A LABUTA diária em um canavial é dura, se não desumana. A reportagem de Mário Magalhães e Joel Silva publicada domingo nesta Folha deixa isso bem claro. Mesmo em torno das usinas mais modernas do país, no interior paulista, o corte da cana ainda assume feições de trabalho degradante.
Sob vários aspectos, porém, as condições melhoraram, por pressão de sindicatos e Ministério Público. Houve avanços reais na formalização do emprego e no transporte de lavradores, por exemplo, nas últimas décadas.
Mesmo assim, é chocante constatar que o pagamento por tonelada de cana colhida diminuiu, em termos reais. Em 1980, pagavam-se R$ 6,53/t em média; em 2007, só R$ 3,29/t.
Apesar disso, a remuneração média diária de um cortador subiu 11,6%. A razão é simples: hoje ele corta quase dez toneladas de cana em um dia; há três décadas, eram menos de quatro.
Trata-se de um dos efeitos perversos da substituição do trabalho braçal por tecnologia, que encontra na cana um caso de manual. Embora a produção tenha mais que dobrado em oito anos, o emprego de mão-de-obra se retrai, por força da mecanização (metade da safra paulista já é colhida por máquinas). Só os mais jovens, dispostos e produtivos encontram trabalho.

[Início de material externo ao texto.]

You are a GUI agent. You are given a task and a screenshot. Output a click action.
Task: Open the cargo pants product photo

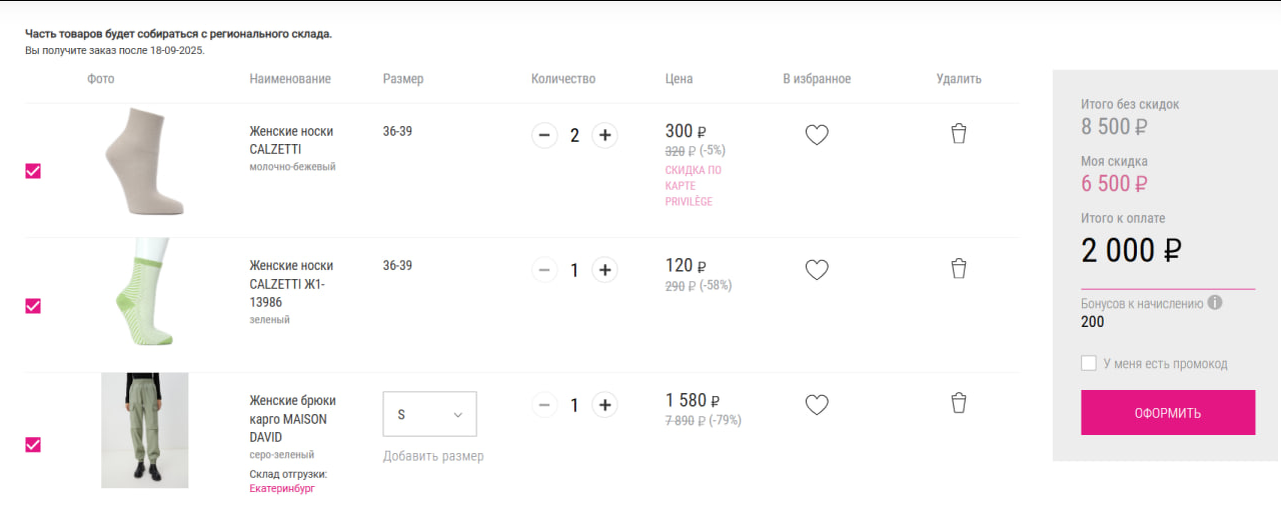pos(145,430)
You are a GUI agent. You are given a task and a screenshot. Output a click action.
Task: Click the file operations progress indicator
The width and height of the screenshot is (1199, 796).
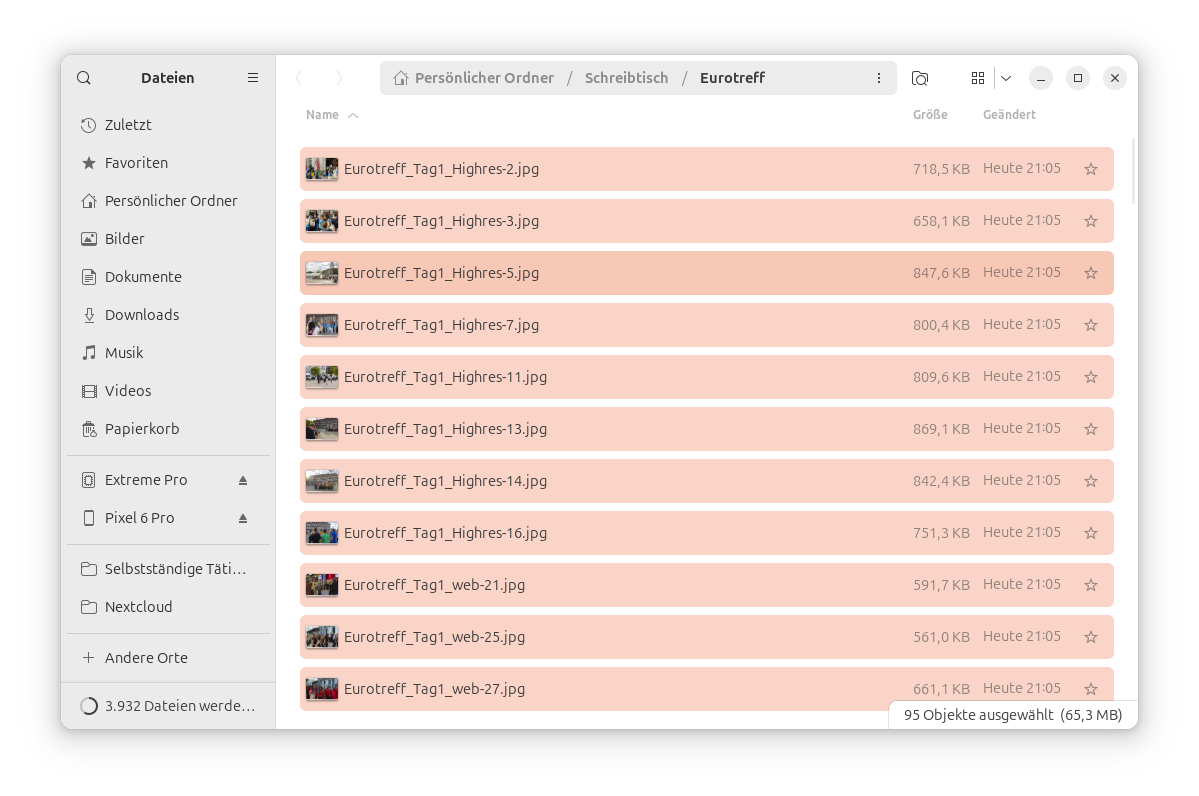click(x=168, y=706)
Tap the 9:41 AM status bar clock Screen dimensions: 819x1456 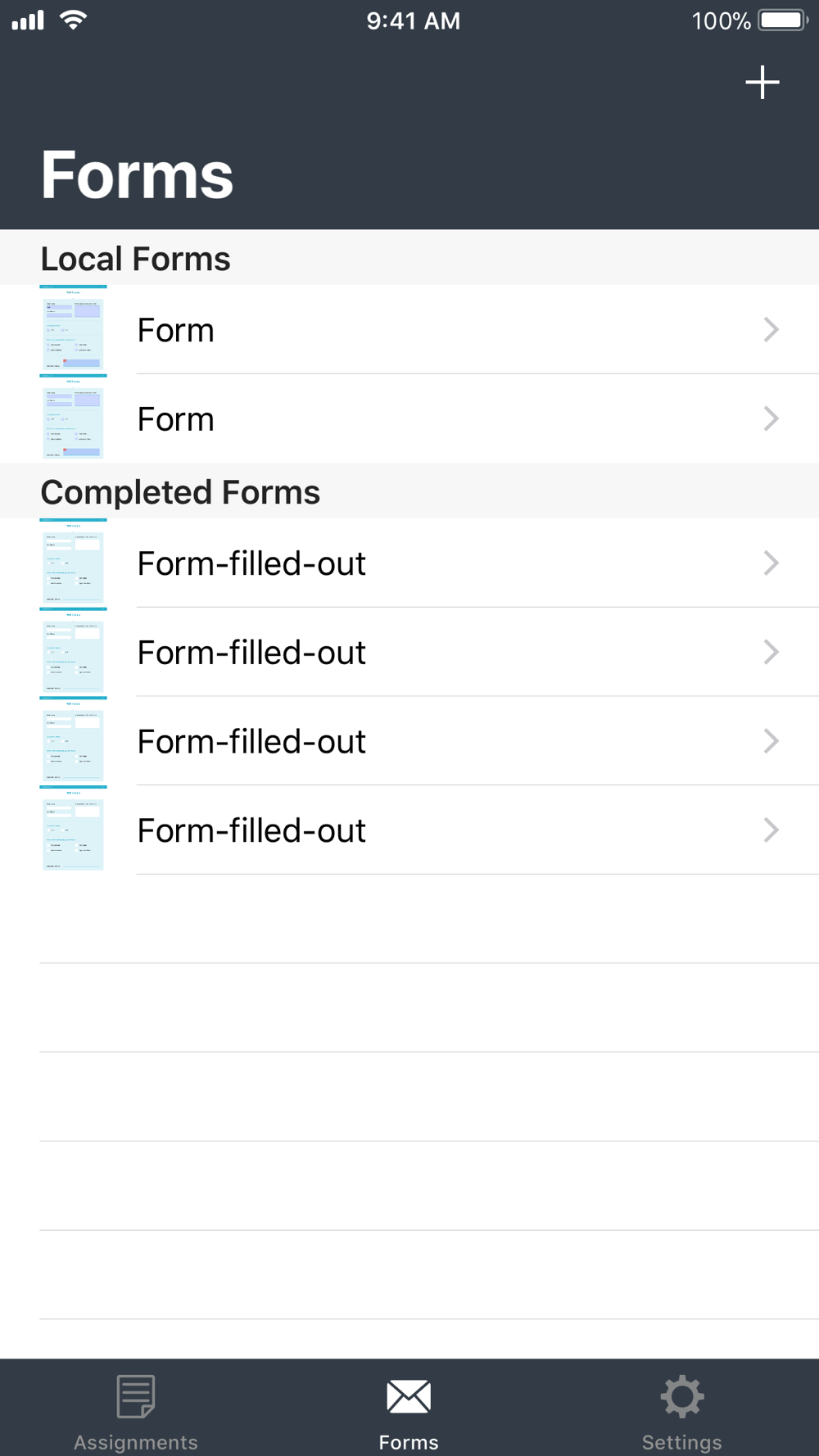tap(413, 20)
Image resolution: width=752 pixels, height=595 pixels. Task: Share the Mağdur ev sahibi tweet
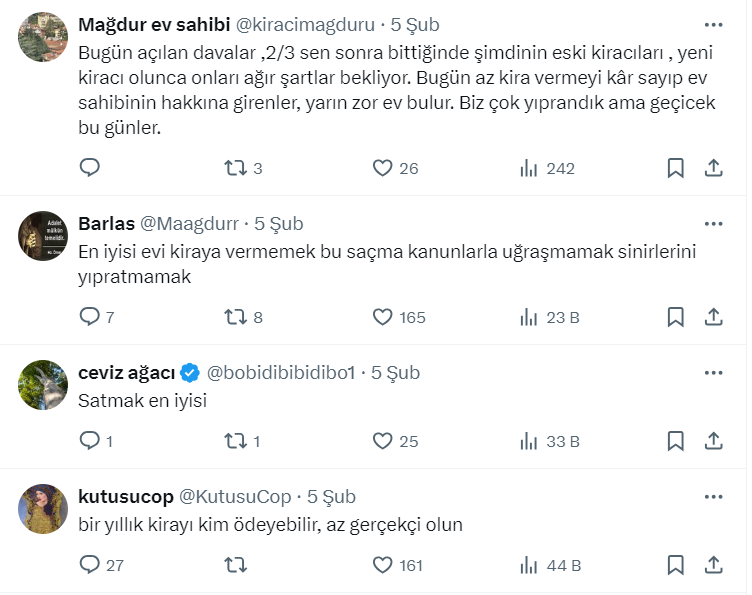coord(714,168)
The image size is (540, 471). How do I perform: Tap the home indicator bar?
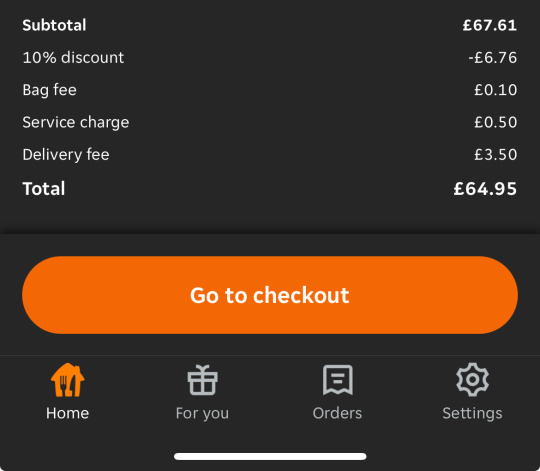tap(270, 457)
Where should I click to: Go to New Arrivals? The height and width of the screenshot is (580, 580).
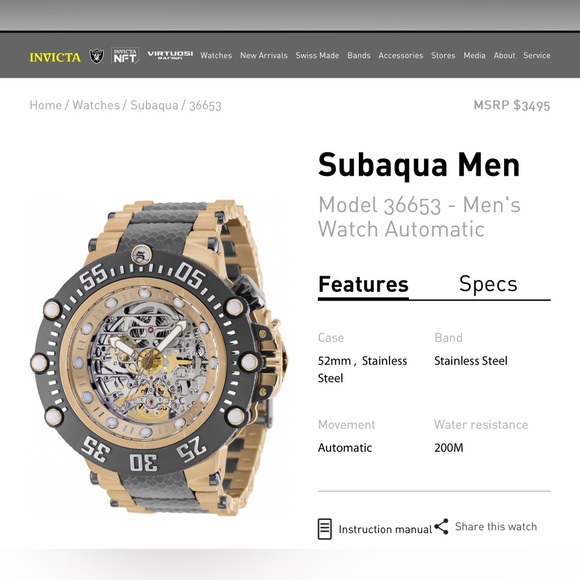point(264,55)
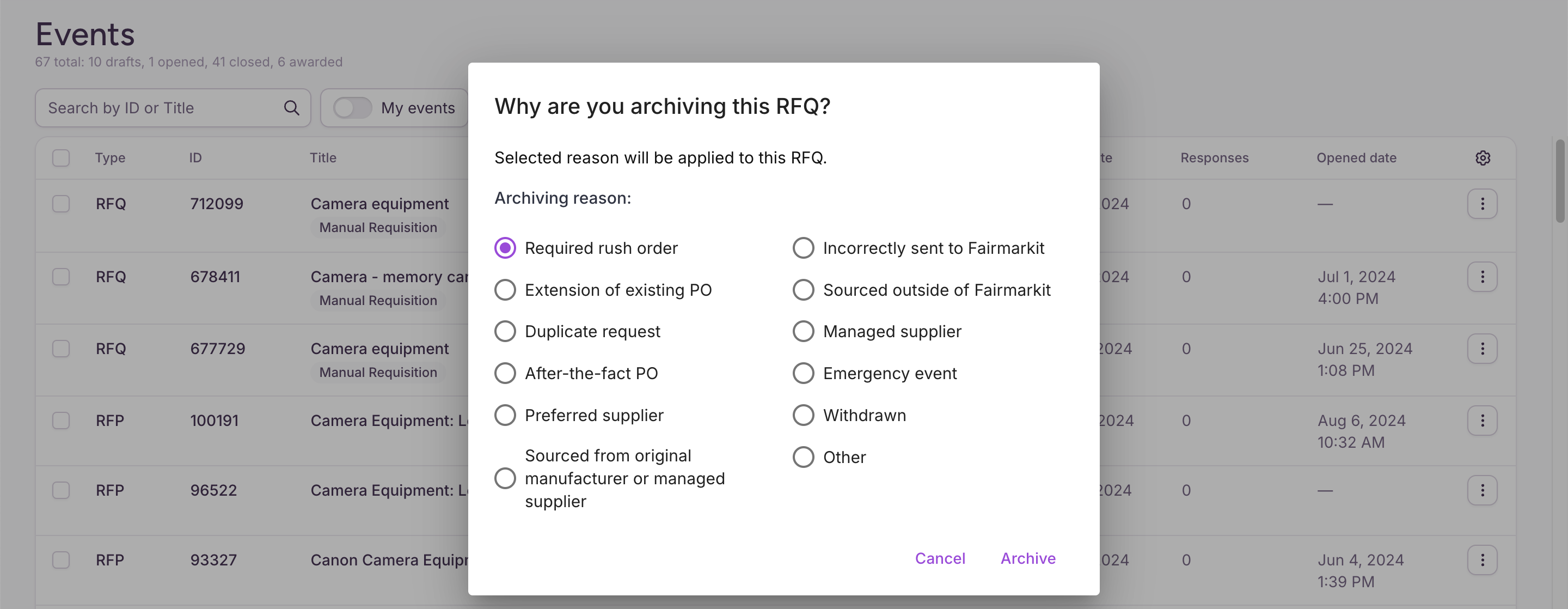Tick the select-all header checkbox

(x=61, y=158)
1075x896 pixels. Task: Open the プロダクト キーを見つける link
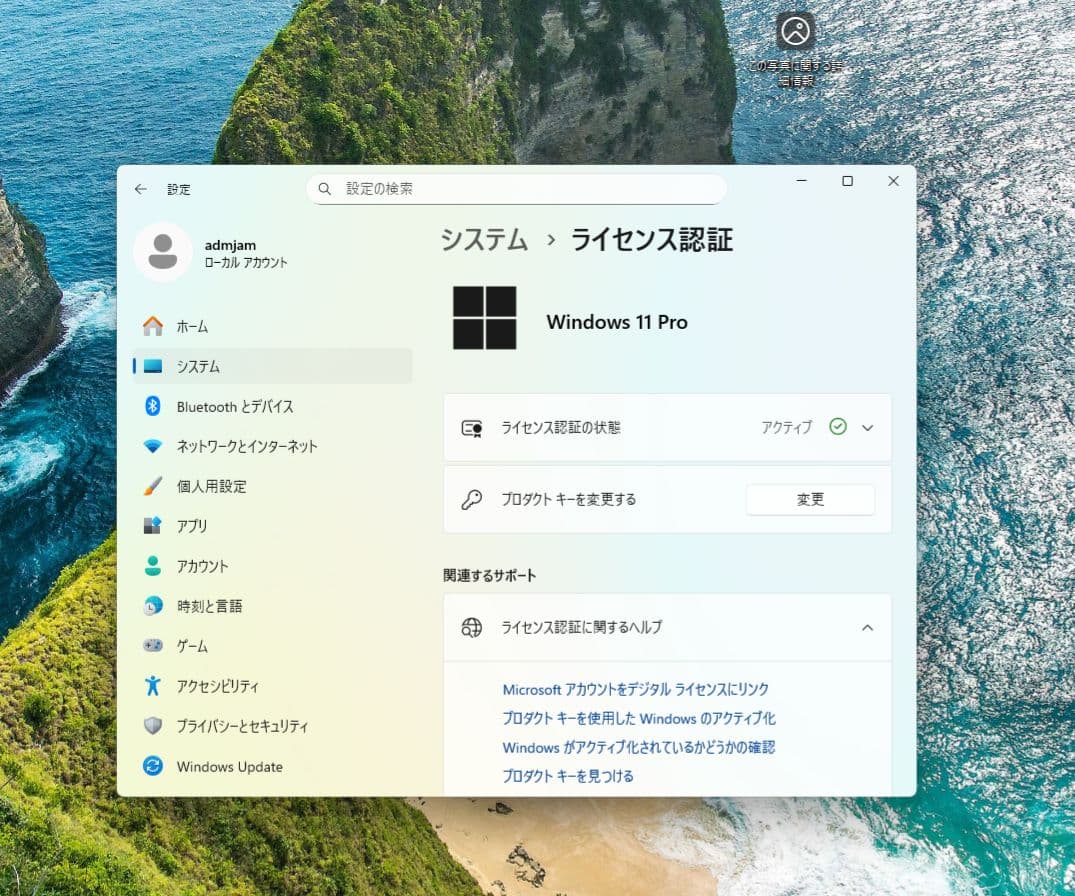[568, 776]
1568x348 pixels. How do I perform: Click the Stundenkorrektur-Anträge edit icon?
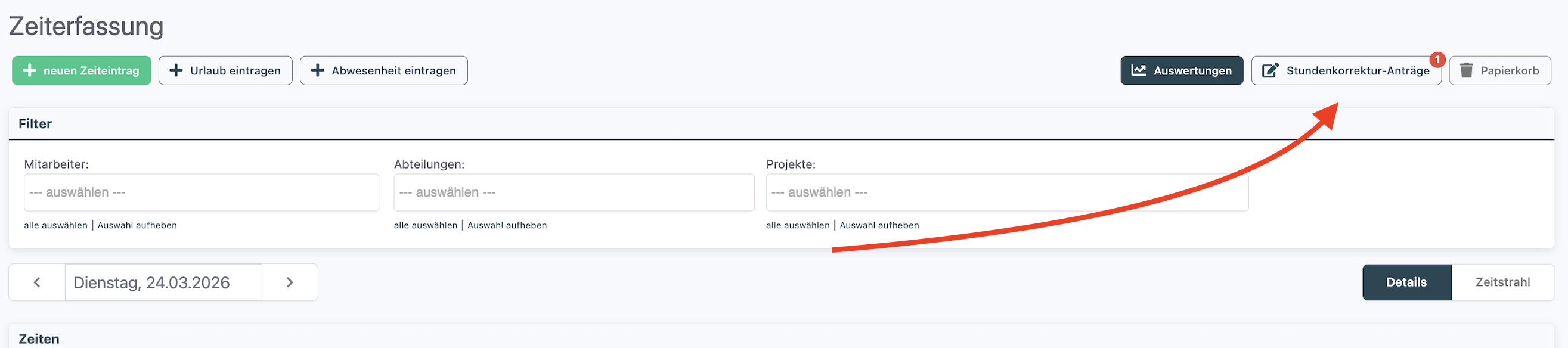click(x=1270, y=70)
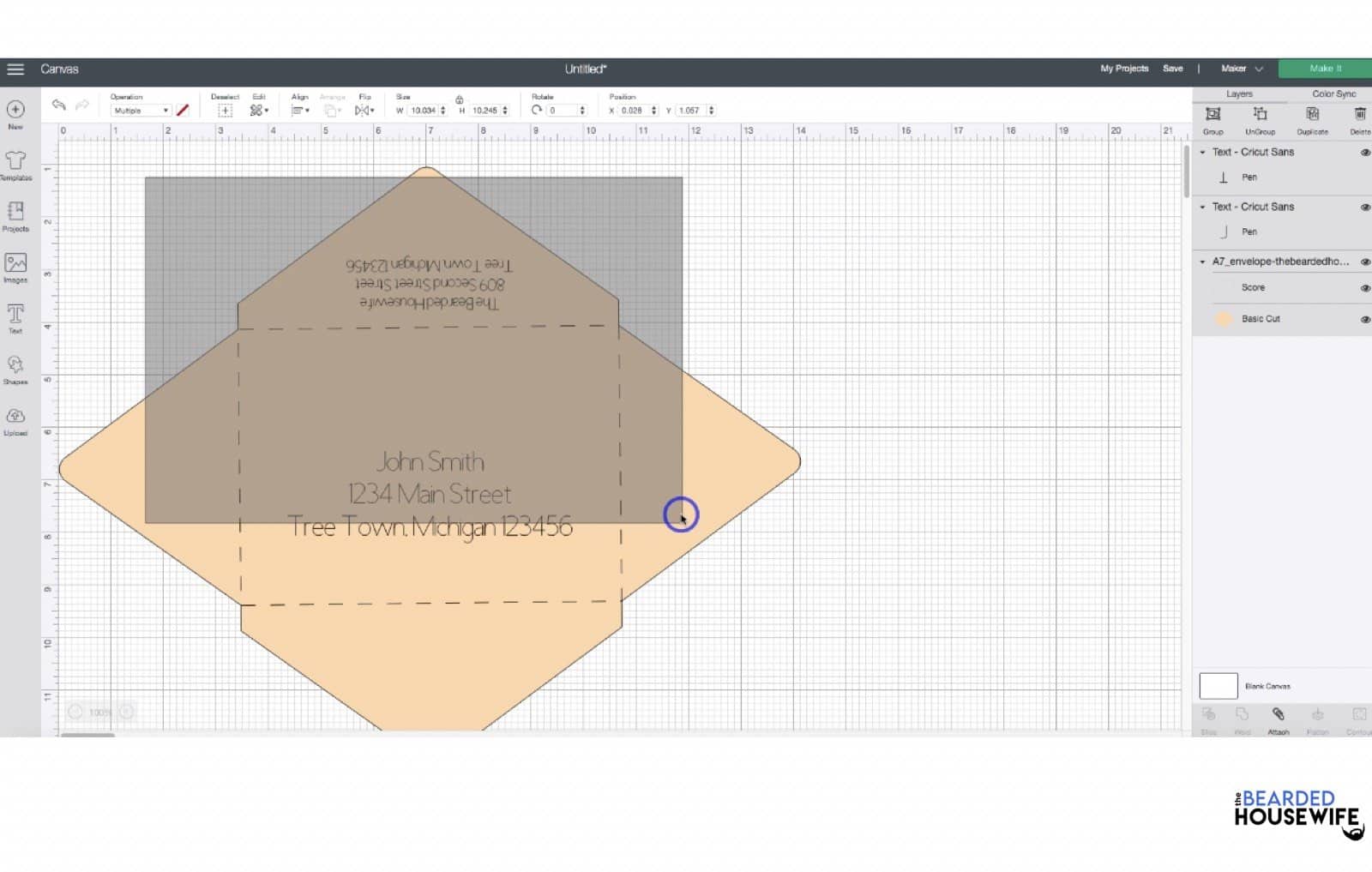Click the Attach icon in bottom panel
1372x872 pixels.
coord(1278,720)
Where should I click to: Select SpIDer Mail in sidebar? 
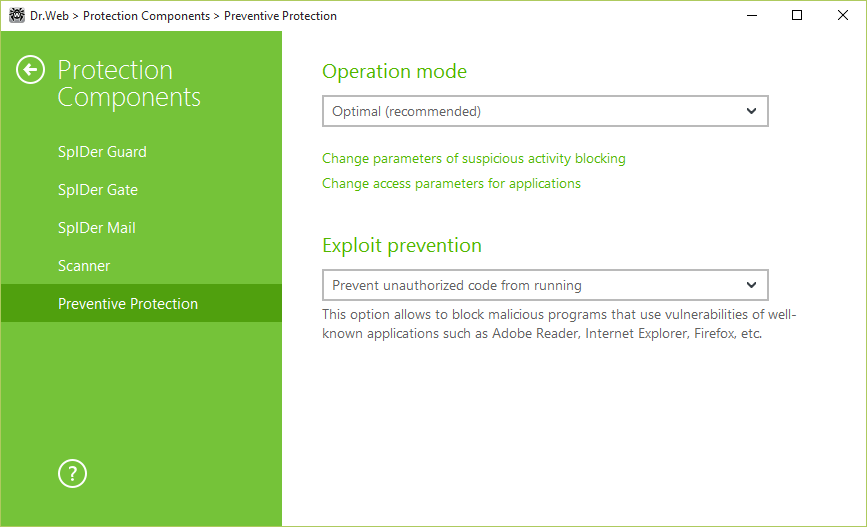[x=97, y=228]
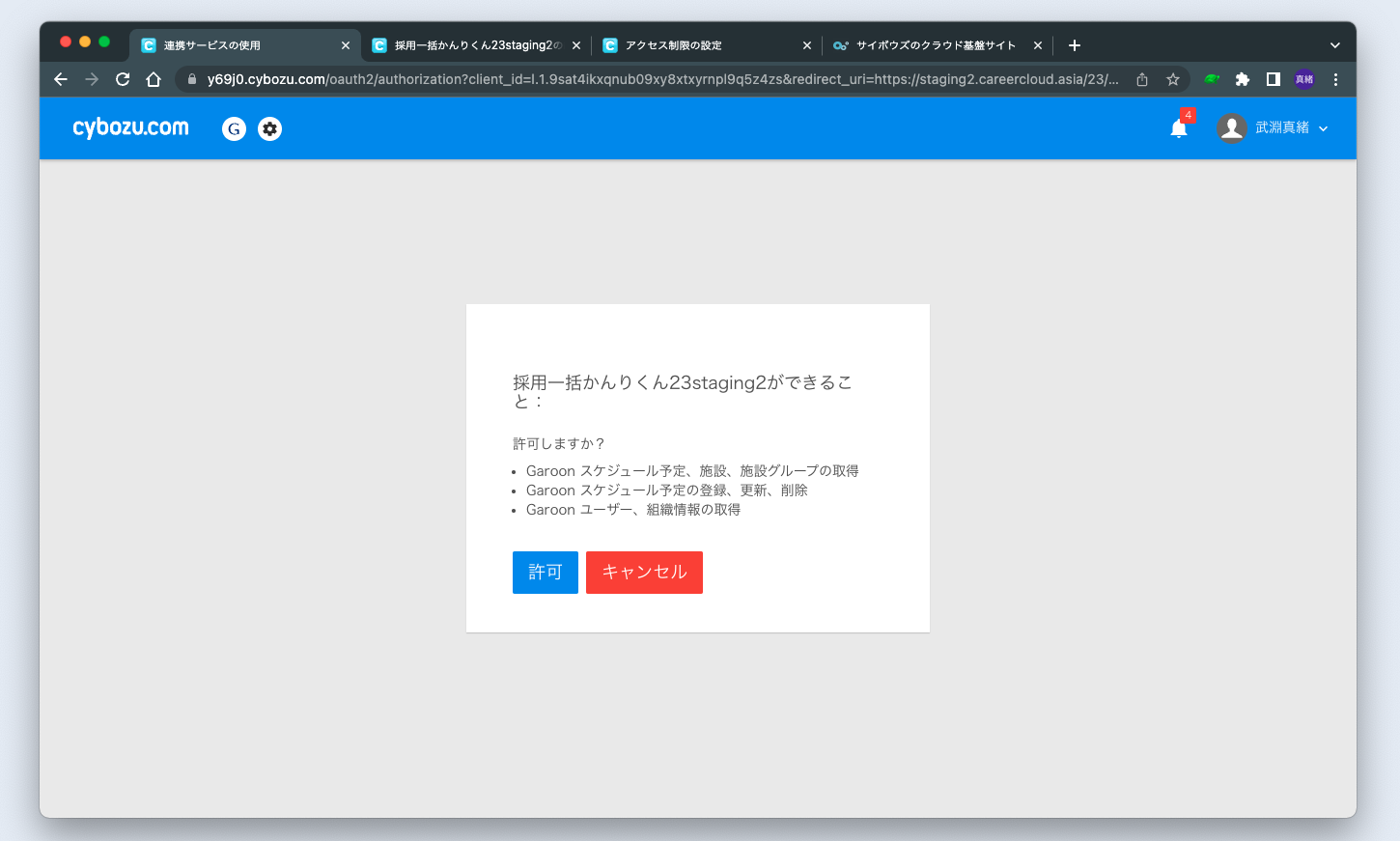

A mecanização traz benefício ambiental, pois dispensa a queima realizada para facilitar a colheita manual da cana. O fogo destrói a palha e lança fuligem no ar, piorando a poluição atmosférica e a saúde da população do interior.
O governo estadual paulista firmou um protocolo com o setor sucroalcooleiro, em 2007, que antecipa de 2021 para 2014 o fim das queimadas na maior parte do Estado (áreas mecanizáveis). É o caminho correto.
Com as queimadas desaparecerão também os piores empregos. Resta por equacionar, contudo, o problema social representado pela perda projetada de mais de cem mil vagas só em São Paulo. A saída é requalificar e recolocar essa legião de lavradores.
Governo federal e entidades sucroalcooleiras lançaram um Plano Setorial de Qualificação, mas com a meta tímida demais de beneficiar 2.700 trabalhadores. Basta dizer que esse é o mesmo contingente desempregado a cada ponto percentual de avanço na mecanização da colheita.